22 - New Hope

54 7 1
                                    

Hari-hari berlalu. Setelah melewati masa-masa liburan, hari ini Saka, Hanafi, Eric dan juga Asya kembali menunaikan kewajibannya untuk bersekolah. Kini mereka tidak lagi bisa bermalas-malasan di pagi hari. Semester ini menjadi semester terakhir mereka di sekolah, dan tentunya akan ada banyak ujian-ujian yang harus mereka tuntaskan nantinya. Hanya tinggal menunggu waktu sebentar, hingga akhirnya mereka melepas status sebagai siswa kelas 12 dan lulus sekolah. Walaupun hari ini mereka sudah memasuki semester baru, jam pelajaran sekolah sepertinya belum aktif sepenuhnya.

Saat bel masuk berbunyi tadi, Pak Samsul mengawali kegiatan di kelas Hanafi dan Saka. Namun karena mereka baru saja masuk ke sekolah, Pak Samsul hanya membahas tentang kegiatan akhir dan memberikan siswanya arahan untuk bisa fokus dan semangat menghadapi ujian nanti. Beliau merupakan wali kelas Saka dan Hanafi, sekaligus guru Bahasa Indonesia di angkatan mereka. Makanya tidak heran jika Pak Samsul memberi banyak masukan serta wejangan untuk murid-muridnya, apalagi mengingat di kelasnya ada beberapa anak yang sering terlibat masalah. Waktu bergulir tanpa terasa, hingga akhirnya bel istirahat berdering. Pak Samsul lantas segera menuntaskan jam pelajaran dan meninggalkan kelas.

Saka meregangkan tubuhnya dari bangku tempatnya duduk. Badannya terasa kaku, karena duduk dalam waktu yang cukup lama. Apalagi sejak masuk sekolah pikirannya masih berada di rumah. Harus kembali bersekolah setelah masa liburan panjang memang hal yang berat. Makanya sejak Pak Samsul datang ke kelas tadi, Saka berusaha keras untuk menahan rasa bosan. "Aduh, pegel banget badan gue!"

"Ngantuk, nih." Hanafi menyahut dari bangkunya sambil mengucek kedua mata. "Apa gue ke perpustakaan aja ya buat numpang tidur?
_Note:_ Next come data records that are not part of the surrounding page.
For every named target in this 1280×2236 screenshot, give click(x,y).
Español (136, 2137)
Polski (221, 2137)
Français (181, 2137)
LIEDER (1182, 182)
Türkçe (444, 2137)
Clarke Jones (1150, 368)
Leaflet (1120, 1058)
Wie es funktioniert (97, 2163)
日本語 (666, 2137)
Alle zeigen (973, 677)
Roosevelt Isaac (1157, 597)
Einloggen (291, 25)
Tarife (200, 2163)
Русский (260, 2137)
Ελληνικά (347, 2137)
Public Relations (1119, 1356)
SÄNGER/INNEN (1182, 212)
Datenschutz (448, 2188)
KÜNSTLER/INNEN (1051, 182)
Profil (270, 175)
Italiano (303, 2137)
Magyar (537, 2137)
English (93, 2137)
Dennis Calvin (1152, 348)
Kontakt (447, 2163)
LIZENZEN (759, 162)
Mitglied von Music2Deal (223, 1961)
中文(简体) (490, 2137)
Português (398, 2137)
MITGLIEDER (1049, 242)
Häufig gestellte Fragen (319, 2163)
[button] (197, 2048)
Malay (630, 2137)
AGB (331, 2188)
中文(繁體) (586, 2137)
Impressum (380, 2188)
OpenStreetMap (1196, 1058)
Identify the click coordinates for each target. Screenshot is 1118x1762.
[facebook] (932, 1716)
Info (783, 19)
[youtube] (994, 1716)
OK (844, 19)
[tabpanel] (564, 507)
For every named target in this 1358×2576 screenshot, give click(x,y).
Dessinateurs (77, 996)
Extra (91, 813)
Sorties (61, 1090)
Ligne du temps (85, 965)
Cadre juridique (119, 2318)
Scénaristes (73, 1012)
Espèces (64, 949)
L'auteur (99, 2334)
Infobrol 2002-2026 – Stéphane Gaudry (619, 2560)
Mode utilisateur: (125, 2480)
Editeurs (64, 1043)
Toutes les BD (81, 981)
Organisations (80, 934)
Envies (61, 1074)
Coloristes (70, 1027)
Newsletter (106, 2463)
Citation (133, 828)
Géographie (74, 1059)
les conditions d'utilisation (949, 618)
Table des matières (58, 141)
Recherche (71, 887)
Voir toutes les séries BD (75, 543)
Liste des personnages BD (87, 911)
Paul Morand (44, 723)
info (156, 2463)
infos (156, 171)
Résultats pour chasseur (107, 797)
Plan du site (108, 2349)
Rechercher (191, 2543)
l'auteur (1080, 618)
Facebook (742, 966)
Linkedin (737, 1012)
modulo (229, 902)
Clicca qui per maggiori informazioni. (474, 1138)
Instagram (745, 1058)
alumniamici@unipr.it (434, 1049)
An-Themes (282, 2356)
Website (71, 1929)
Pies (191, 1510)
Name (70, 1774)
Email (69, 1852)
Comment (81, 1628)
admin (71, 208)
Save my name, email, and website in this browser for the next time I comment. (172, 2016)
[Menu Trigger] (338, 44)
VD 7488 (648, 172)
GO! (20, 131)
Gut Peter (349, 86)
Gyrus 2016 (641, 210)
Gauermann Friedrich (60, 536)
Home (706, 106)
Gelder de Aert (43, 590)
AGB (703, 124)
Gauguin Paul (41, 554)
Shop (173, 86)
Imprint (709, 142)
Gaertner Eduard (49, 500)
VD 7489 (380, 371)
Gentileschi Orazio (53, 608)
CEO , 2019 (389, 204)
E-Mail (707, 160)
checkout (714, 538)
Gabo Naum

Biar kayak si Maudy."

"Halah, biasanya lo yang suka hujat dia abis-abisan karena kebiasaan molor di perpustakaan. Sekarang malah mau jilat ludah sendiri."

"Jangan salahin gue, tapi salahin mata gue. Siapa suruh nggak semangat buat melek."

"Ngeles aja lo." Saka mendengus sambil bangkit dari duduknya. Anak itu lalu menghampiri Hanafi dan menariknya paksa agar ikut berdiri juga. "Kita ke kantin aja. Nanti pas nyium bau bakso juga mata lo auto melotot."

"Nggak usah narik-narik, emang gue tambang!"

"Lagian lo lemes banget kayak cincau."

"Bacot."

Saka dan Hanafi baru saja ingin berjalan, hingga tiba-tiba sosok Eric muncul dari pintu kelas yang terbuka. Anak itu sibuk menoleh kanan-kiri untuk mencari Saka dan Hanafi, lalu ketika berhasil melihat mereka, ia langsung menyunggingkan sebuah senyum lebar. Eric sudah berniat menghampiri mereka, tetapi baru saja kakinya melangkah, tiba-tiba teman sekelas Saka dan Hanafi menghalangi Eric untuk bisa masuk ke dalam kelas.

"Wah, lo anak baru dari kelas unggulan, kan?!"

Eric yang tidak menyangka akan dilabrak secara terang-terangan jelas merasa terkejut mendengar seruan itu.

"Mau ngapain lo masuk-masuk kelas ini?!"

"Gue cuma mau nyamper Saka sama Hanafi. Emang nggak boleh?"

"NGGAK BOLEH!"

Eric langsung melotot. "GALAK BANGET, SIH!"

Orang yang sedang berdebat dengan Eric adalah Dias dan merupakan salah satu biang kerok di kelas IPA 5. Saka dan Hanafi tidak ingin ada keributan yang lebih lanjut, maka dari itu mereka langsung saja menghampiri keduanya. Saka berdeham, lalu berucap santai. "Ada apa gerangan sih kawan?"

"Gue cuma mau nyamper lo berdua, malah diomelin!"

"Masih jam segini udah mau bikin adegan duel aja." Hanafi geleng-geleng kepala. "Udah, Yas. Nggak usah lo ajak ribut si Eric. Dia bisa nyewa pasukan buat ributin lo balik soalnya."